Another popular trend is to downplay your femininity and then die for it. Hilary Swank is one of very few women to have won two Oscars, despite an otherwise unremarkable career. She won the first one for playing a girl who pretended to be a boy and was murdered when people found out. Her second award was for playing a female boxer who is euthanized by her trainer after a ring accident leaves her a quadriplegic. I figured she was a shoe-in for a third nomination when she snagged the role of Amelia Earhart. After all, not only did Ms. Earhart die flying a plane, but it was the 1930's and she wore slacks a lot. Not to mention the fact that aviator jackets look really stupid with a white apron and dinner pearls. Tomboy + death = Oscar.

Come to think of it, I really should die at some point in my screenplay. I think I'll lose the nun angle as well. While it's true that playing nuns and prostitutes significantly ups your chances, I have to be realistic. I may only have one chance at this thing, and if Meryl Streep decides to play a nun that same year, I might as well flush my habit down the toilet.

Not only do I have Meryl Streep to constantly worry about, the last few years have seen quite the domination by foreign actresses. I wonder if I could boost my chances by moving to Spain long enough to pick up a sexy accent. I said before that I don't do accents. But that's when I have to do one on a moment's notice. I do actually pick them up rather quickly when exposed to one for any length of time. I have been known to talk like Scarlet O'Hara for a solid half hour after watching an episode of Designing Women.

I have also seriously considered changing my name to Kate. Since 2004, Kate Winslet and Cate Blanchett (both foreign) have racked up an amazing 8 nominations between them. This presents quite a quandary however. Which one would be better: Kate with a "K" or Cate with a "C"? It's just too risky to chance picking the wrong one. And changing my name to Meryl just seems cheesy and perhaps a tad bit desperate.

Somehow, I'll need to work in an addiction of some kind. Charlize Theron consumed all kinds of substances in Monster, Anne Hathaway's stint in rehab is a key factor in Rachel Getting Married, Naomi Watts is hooked on cocaine in 21 Grams and in The Reader, Kate Winslet is hooked on Phonics.

Actually, I shouldn't rule out the nude scene idea entirely. There is a precedent for it after all. Diane Keaton struck a blow for women in their 60's by bearing all in Something's Got To Give. Kathy Bates, one of the few overweight women to win a Best Actress Oscar, shed her clothes for a hot tub scene in About Schmidt, for which she earned a supporting actress nod.

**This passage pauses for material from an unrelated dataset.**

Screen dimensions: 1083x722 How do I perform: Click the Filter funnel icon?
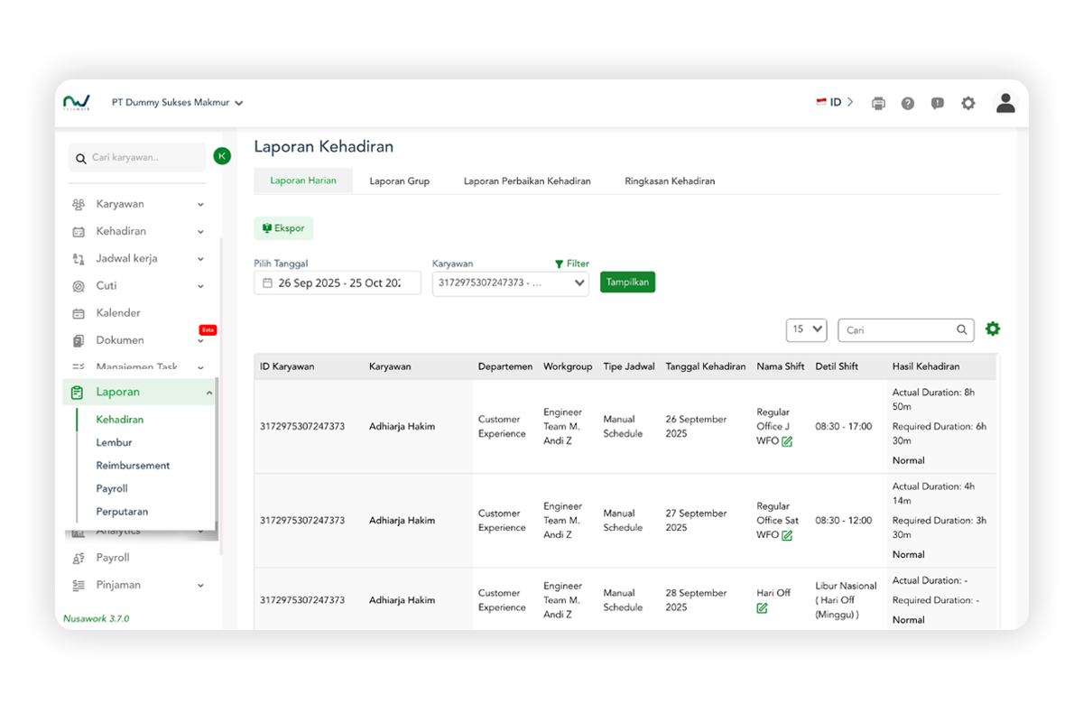point(560,264)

I could live with the humiliation of seeing a 15 foot wide version of my blobs of lower back fat if it resulted in a genderless golden statue on my fireplace mantel.

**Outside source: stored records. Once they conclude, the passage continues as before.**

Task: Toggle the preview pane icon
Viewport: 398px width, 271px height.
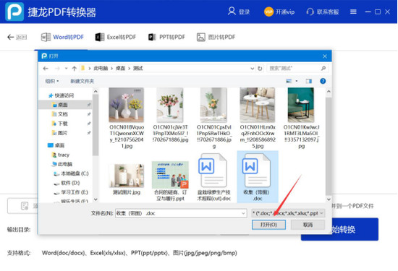Action: tap(309, 81)

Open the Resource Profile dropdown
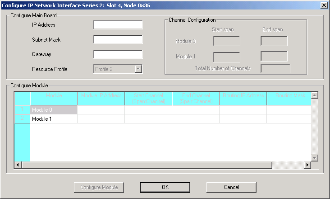click(x=138, y=69)

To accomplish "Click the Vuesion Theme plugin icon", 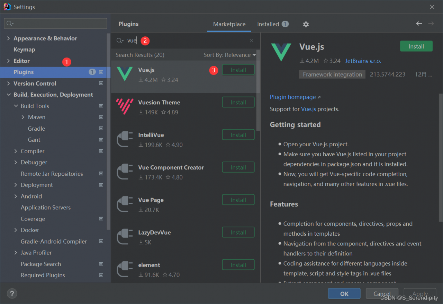I will [125, 107].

Okay, so clearly I need to rethink my story pitch to the big Hollywood execs. In my new screenplay, I'm a spanish transvestite who emigrates to the United States and makes it onto the Men's Olympic Swim Team. But after the full body swimsuit is banned from competition, I'm found out during a gritty scene involving a Speedo™ and a dimly lit locker room. Disgraced, I become hooked on rubbing alcohol and cough syrup. Since I still like the only-having-one-leg angle, I lose my leg while crossing the street in a drunken stupor and getting hit by a car. While in the hospital feeling sorry for myself (which will give me many opportunities for dramatic crying scenes) I eventually find redemption, thanks to a nun, played by Meryl Streep. Hey, I figure if I can't beat her, work her into the screenplay. That way, I can make the part small enough to ensure she only gets a supporting actress nomination.